THE COSTA RICA READER'S three-part subtitle (`History, Culture, Politics') is honored along the way with an even touch. Everyone with an interest in Costa Rica as more than a tourist destination with great beaches will find between the covers of this recent collection the stuff that builds insight and understanding. This reviewer lived for sixteen years in 'tiquicia', together with its four million 'ticos', 'nicas', and assorted hangers-on. The West Virginia-sized patch of mountainous land with its sought-after beaches (I rarely found time to visit them) continues to maintain its grip on my soul. I wish this 2004 Duke University Press publication had been available about 1988. It would have rendered easier learning the lessons of tiquicia that had to come the hard, honest way.

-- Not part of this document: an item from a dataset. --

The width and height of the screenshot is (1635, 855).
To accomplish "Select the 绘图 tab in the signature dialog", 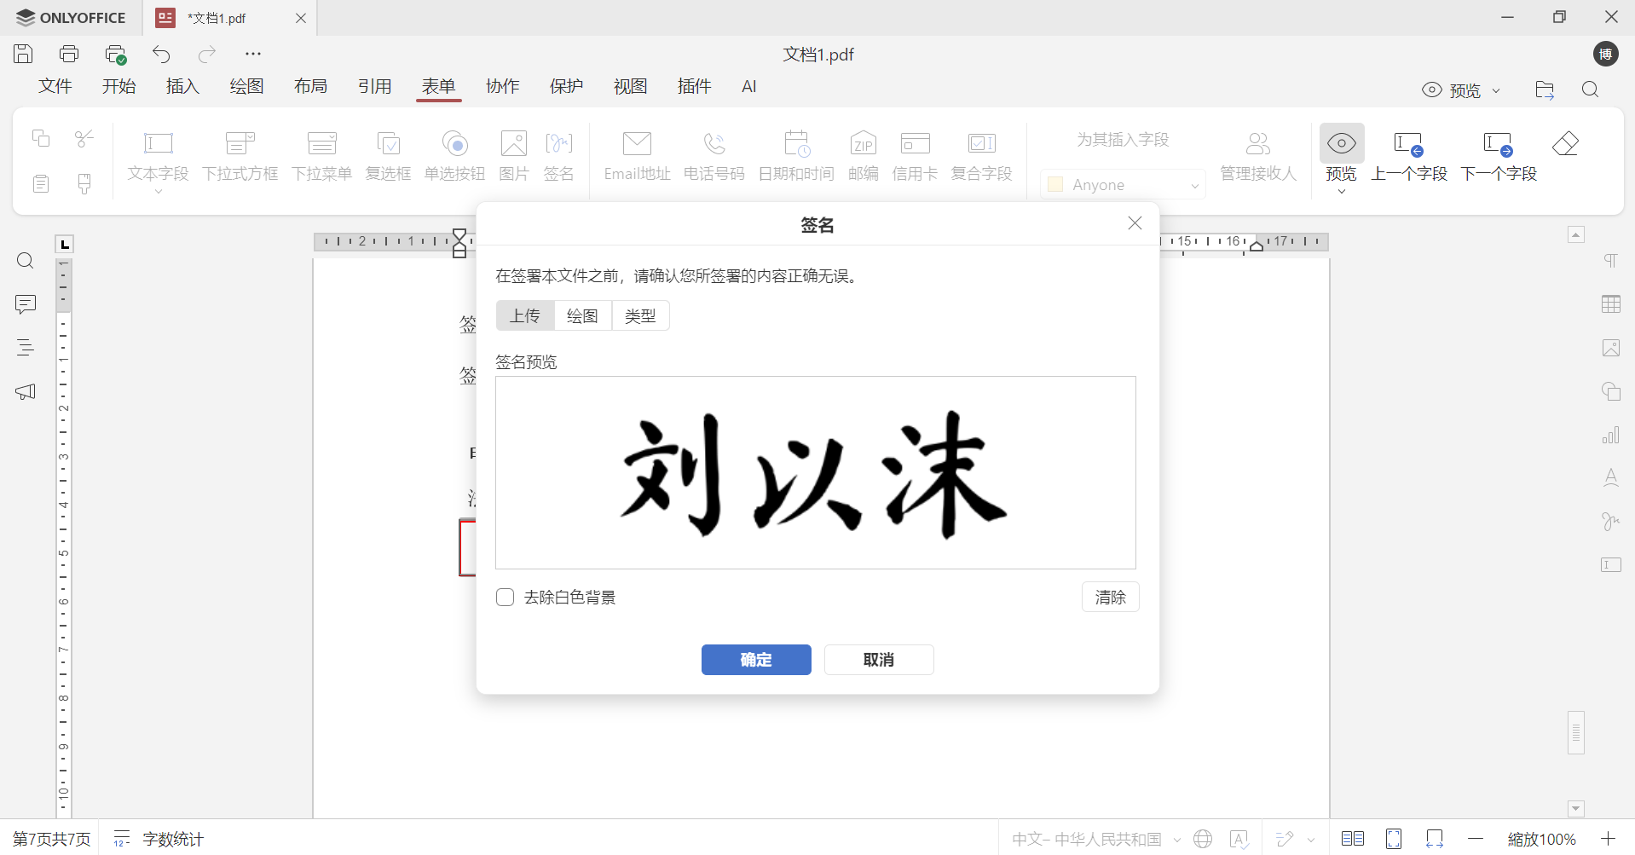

No matter, it's here now. The editors guide us through a nuanced qualification of `Costa Rican exceptionalism', finding in the tico experience--whether lived by the indigenous groups who were not quite so few and compliant as the national mythology suggests in the face of conquest and marginalization or by the 19th century coffee lords with their debt to German mercantilism or the 1980s Nicaraguan refugee whose task it is to decide with which of her divergent constituencies to identify herself--deep continuities with the rest of Latin American experience as well as a dollop of the country's celebrated idiosyncrasies.
The seventy-odd pieces are brief, illuminating, and usually excerpted from something larger. Individually and as a collection, they leave the reader wanting more.
Which is not unlike Costa Rica itself in the experience of many sojourners there, many of whom will never go back but who at the same time never manage entirely to leave.
Read by this reviewer on a recent working week back in the land it so effectively describes, THE COSTA RICA READER would be highly recommended at twice the price.